┌──

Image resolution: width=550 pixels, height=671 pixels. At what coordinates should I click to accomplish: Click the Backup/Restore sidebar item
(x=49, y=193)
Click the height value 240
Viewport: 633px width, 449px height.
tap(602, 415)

└──

WORK ITEM
Using the material above, retype every line without altering it.

ANSWER FOR THIS EXERCISE
Image resolution: width=550 pixels, height=671 pixels. At what coordinates should I click to accomplish: Click the Backup/Restore sidebar item
(x=49, y=193)
Click the height value 240
Viewport: 633px width, 449px height.
tap(602, 415)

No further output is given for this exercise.